Unrecorded Portrait by Lawrence Leads Bonhams Old Master Paintings Sale

London – Although the portrait painter Thomas Lawrence (1769-1830) enjoyed the company of the rich and famous who clamoured to sit for him, he found his closest friendships among the professional men and their families who had supported him before he became successful. Many of his most appealing portraits are of subjects from this intimate circle as in the unrecorded Portrait of Jane Allnutt with her pet spaniel, which leads Bonhams 75-lot Old Master Paintings sale in London on Wednesday 8 December. Estimated at £150,000-250,000, it has been in the same family since it was first commissioned.

The portrait depicts the daughter of wealthy wine and brandy merchant John Allnutt, a close personal friend of Lawrence and one of his most important and generous patrons. The artist painted several portraits of the Allnutt family – including a full-length picture of John himself, and a further study of Jane in 1826. From the latter it is possible to date the painting in the sale to around 1821-22, when Jane was three or four. Lawrence was known for his attention to detail and made a point of choosing the costume and setting most suitable for his sitters himself, rather than leave the task to his studio assistants. Here, he has posed Jane hugging her favourite dog.

Bonhams Director of Old Master Paintings, Andrew McKenzie, said: "This charming unrecorded work dates from the last decade of Lawrence's life when many of the best portraits he painted were of children. It has an appealing freshness and intimacy and, of course, a wonderful provenance having been in the family of the sitter right until the present day. Dismissed by previous generations as superficial, Lawrence is now taking his place among the greatest portrait painters of his generation. The National Gallery in London recently acquired Lawrence's famous Red Boy (the first painting to be displayed on a British postage stamp) describing the artist as 'one of the finest European portraitists of the early 19th century' – a verdict this delightful work certainly confirms."

Writing in the winter edition of Bonhams Magazine, art critic of The Guardian, Jonathan Jones said: " Lawrence was the last in a long line of great Georgian portrait masters – Reynolds and Gainsborough, Ramsay, Romney and Raeburn – who can all be dismissed by the hasty and insensitive, yet all contain unexpected depths."
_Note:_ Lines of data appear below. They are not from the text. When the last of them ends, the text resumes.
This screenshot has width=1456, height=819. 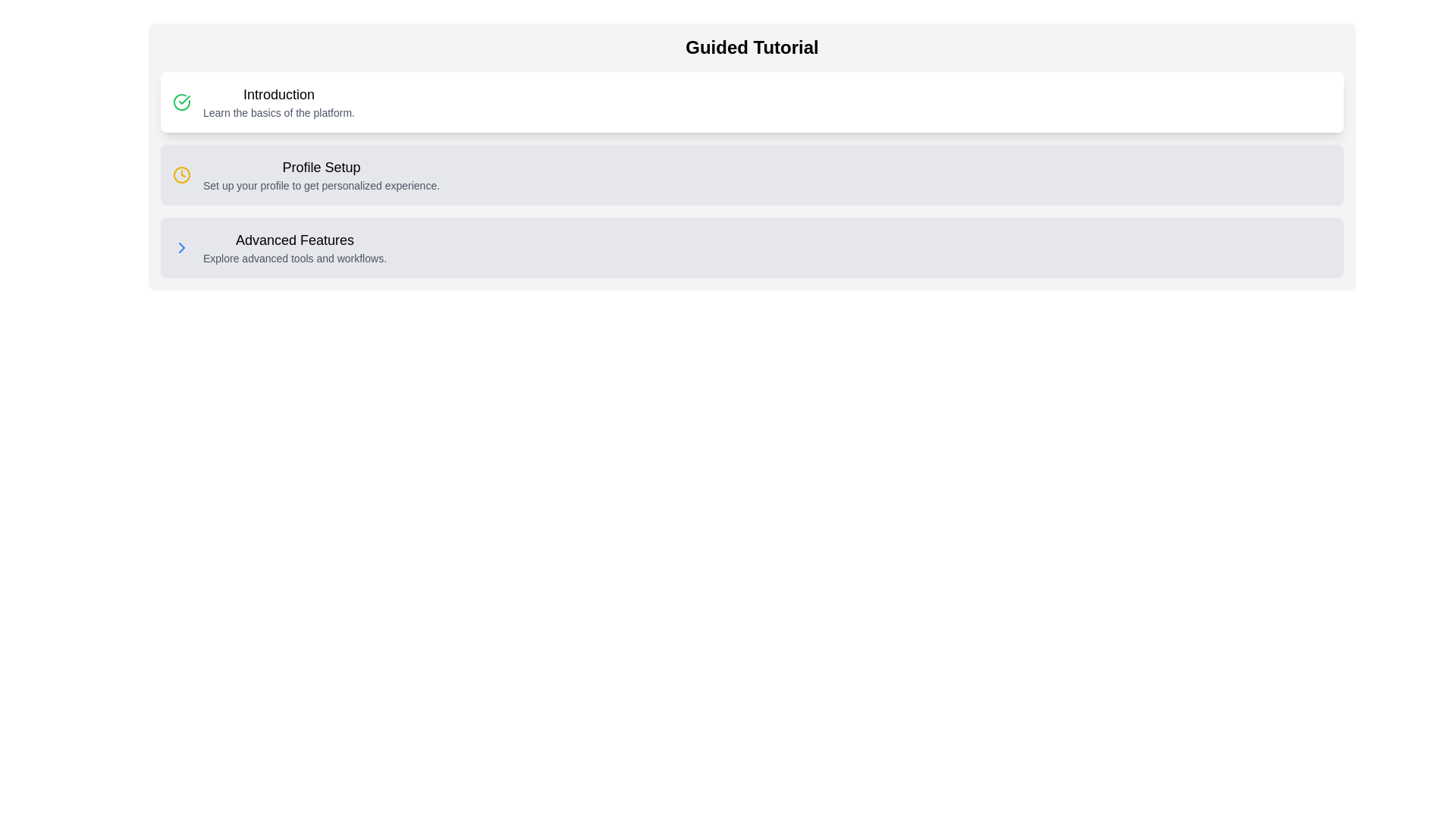 I want to click on text content element labeled 'Profile Setup' which consists of a larger bold line and a smaller gray line below it, displayed in a tutorial interface, so click(x=321, y=174).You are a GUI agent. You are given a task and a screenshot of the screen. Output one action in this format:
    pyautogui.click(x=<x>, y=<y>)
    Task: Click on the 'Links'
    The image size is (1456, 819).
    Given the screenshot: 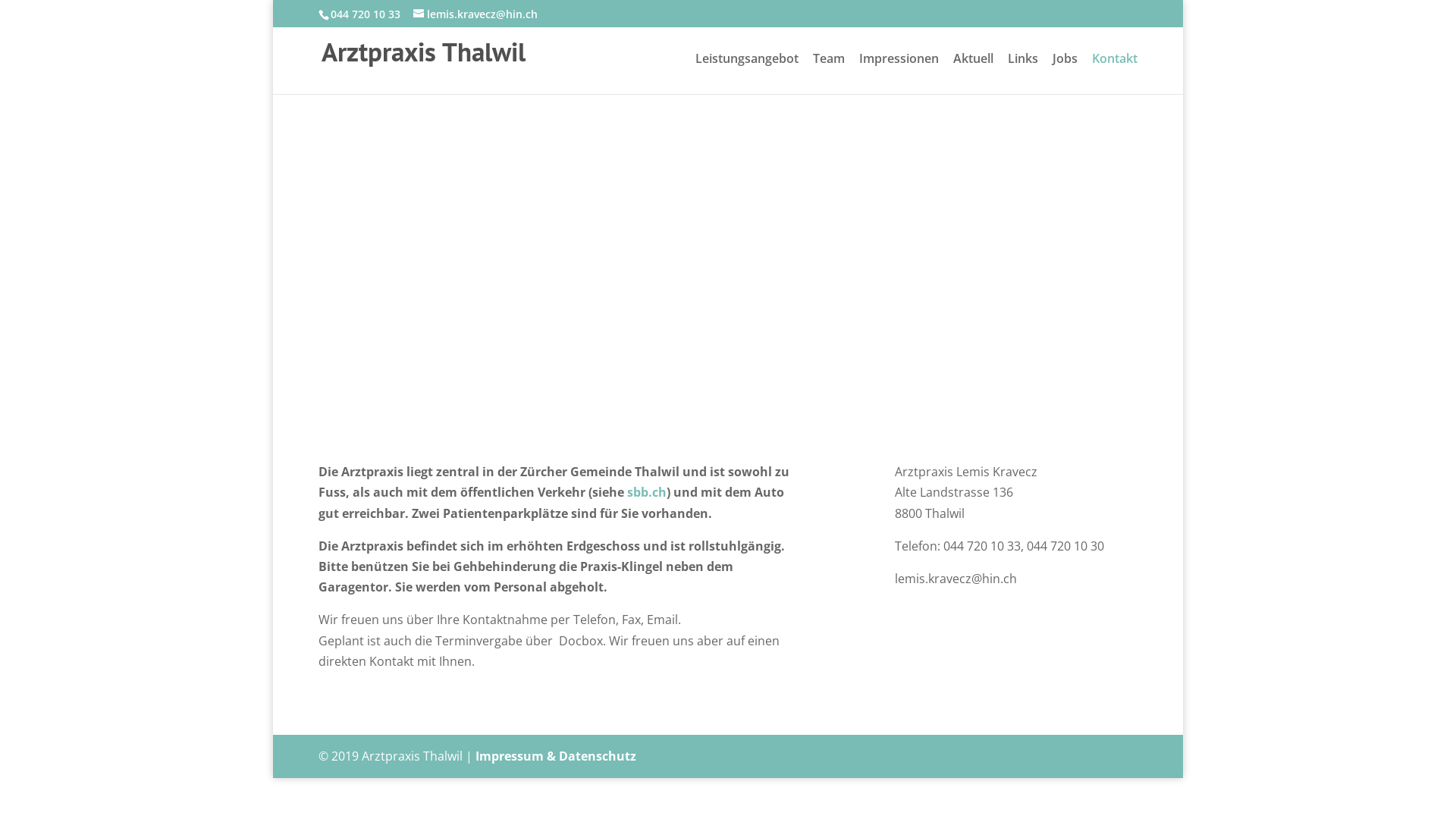 What is the action you would take?
    pyautogui.click(x=1008, y=73)
    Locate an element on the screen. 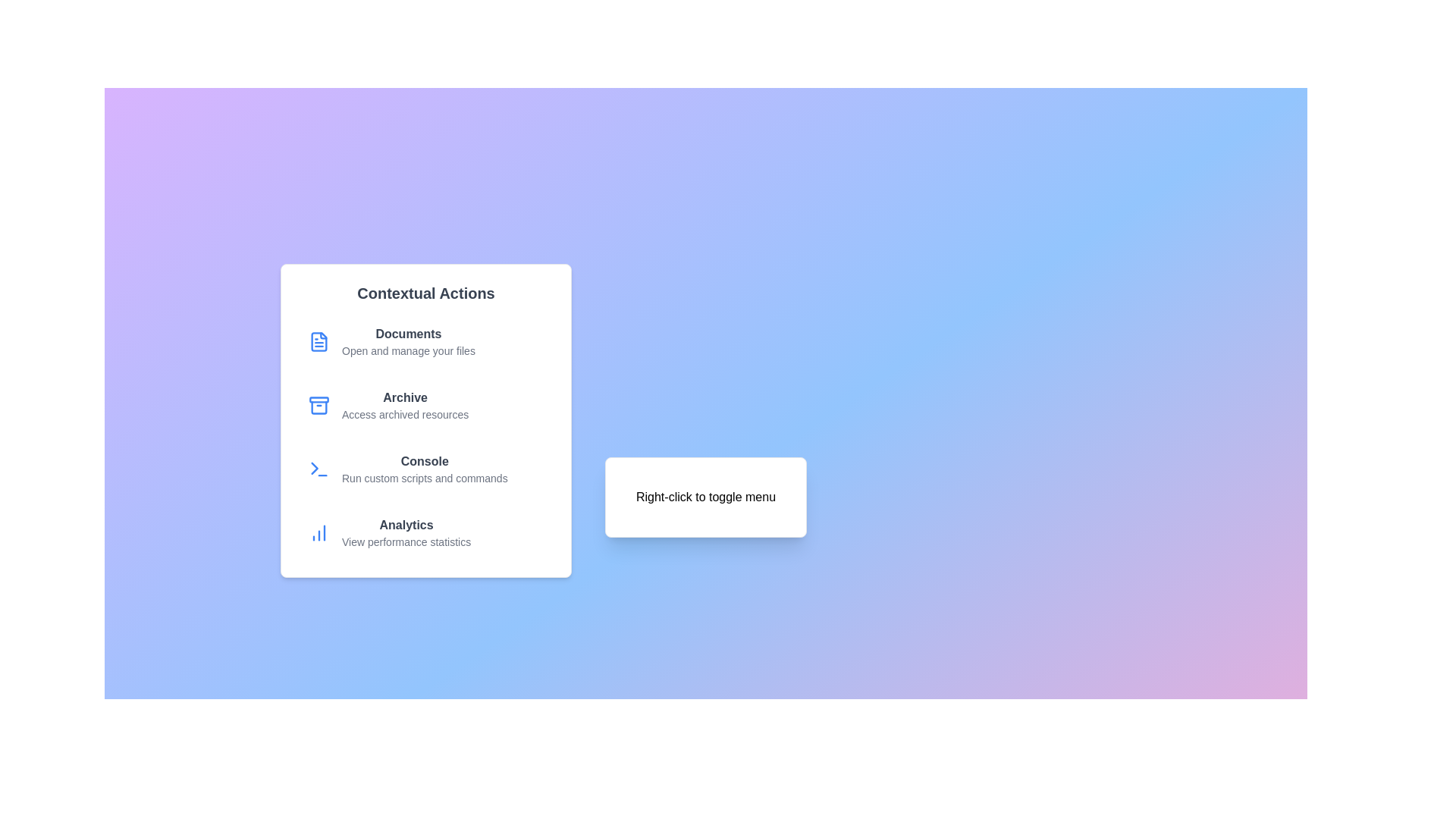 The width and height of the screenshot is (1456, 819). the menu option Console to view its hover effect is located at coordinates (425, 468).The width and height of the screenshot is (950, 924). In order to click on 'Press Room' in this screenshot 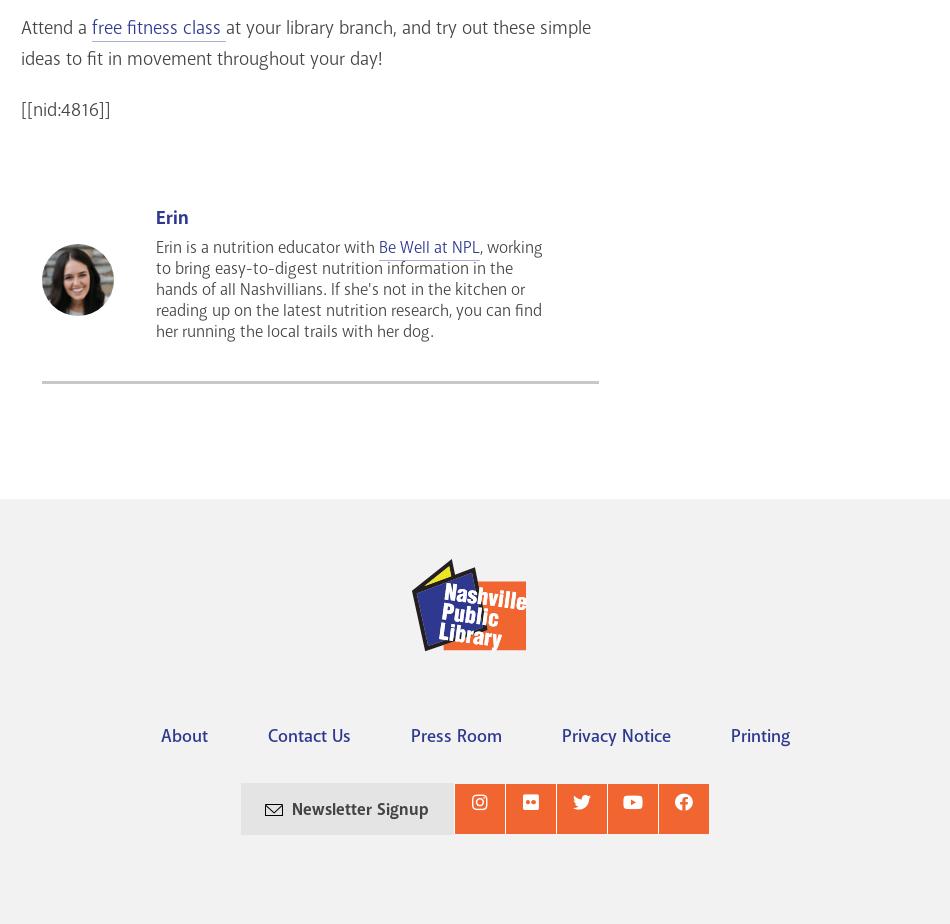, I will do `click(454, 735)`.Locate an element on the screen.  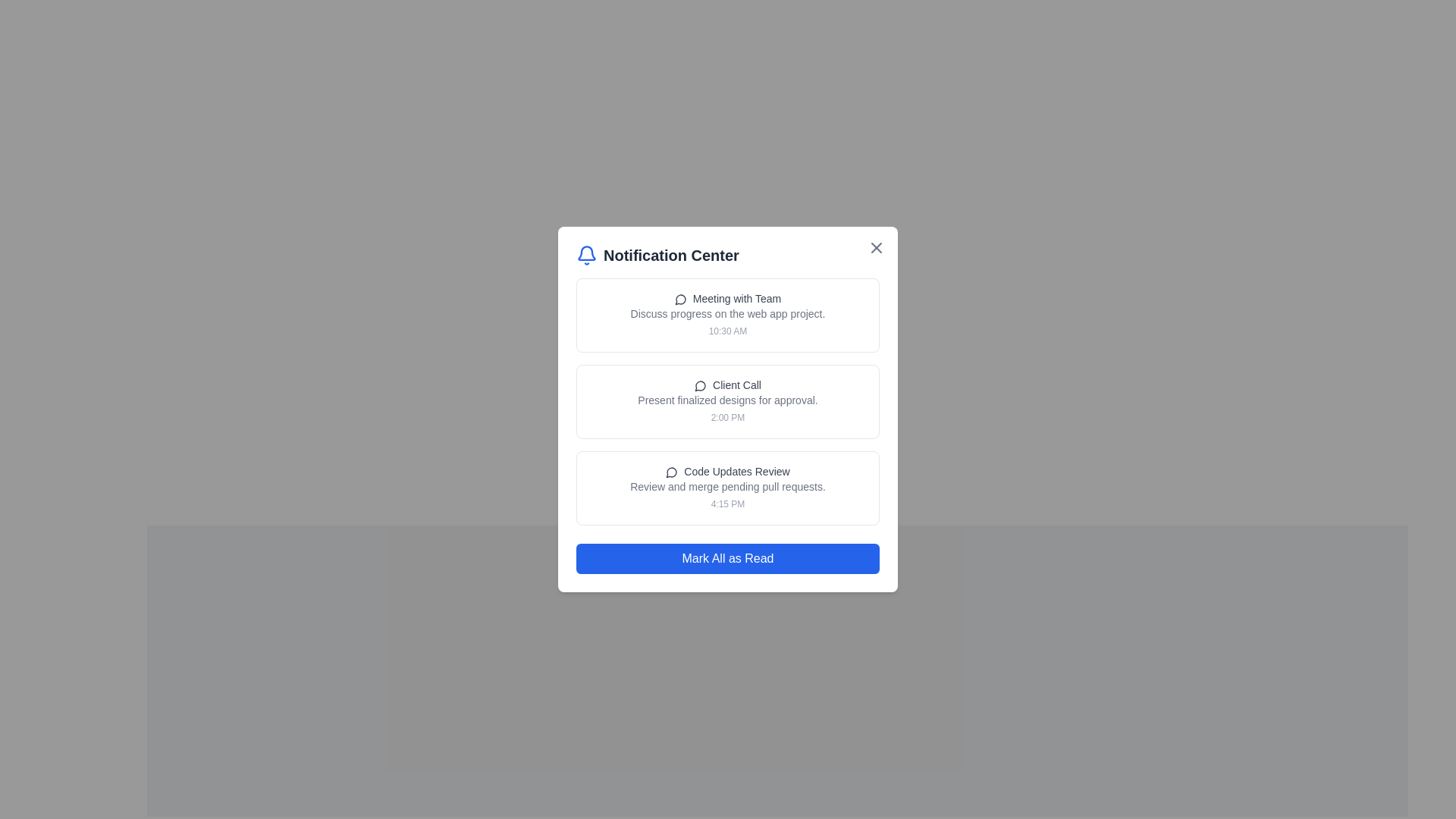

The sale also includes The Madonna and Child by Venetian painter Antonio Vivarini (active 1440-1476/84). This beautiful work, which is believed to date from the latter part of Vivarini's career, was owned by the Munich art historian Erwin Rosenthal, who settled in Paris after the National Socialists took power in Germany in 1933. The Nazi invasion of France in 1940 forced him to flee again leaving behind his art collection which was confiscated by the Einsatzstab Reichsleiter Rosenberg (ERR). A receipt in the ERR inventory shows that the painting was taken to Buxheim for restoration in 1944. Towards the end of the war, it is believed to have been stored with many other looted treasures in the Altaussee salt mine. The assiduous record-keeping of the ERR enabled the painting to be identified and rightfully returned to the Rosenthal family in 1947. Estimate: £80,000-120,000.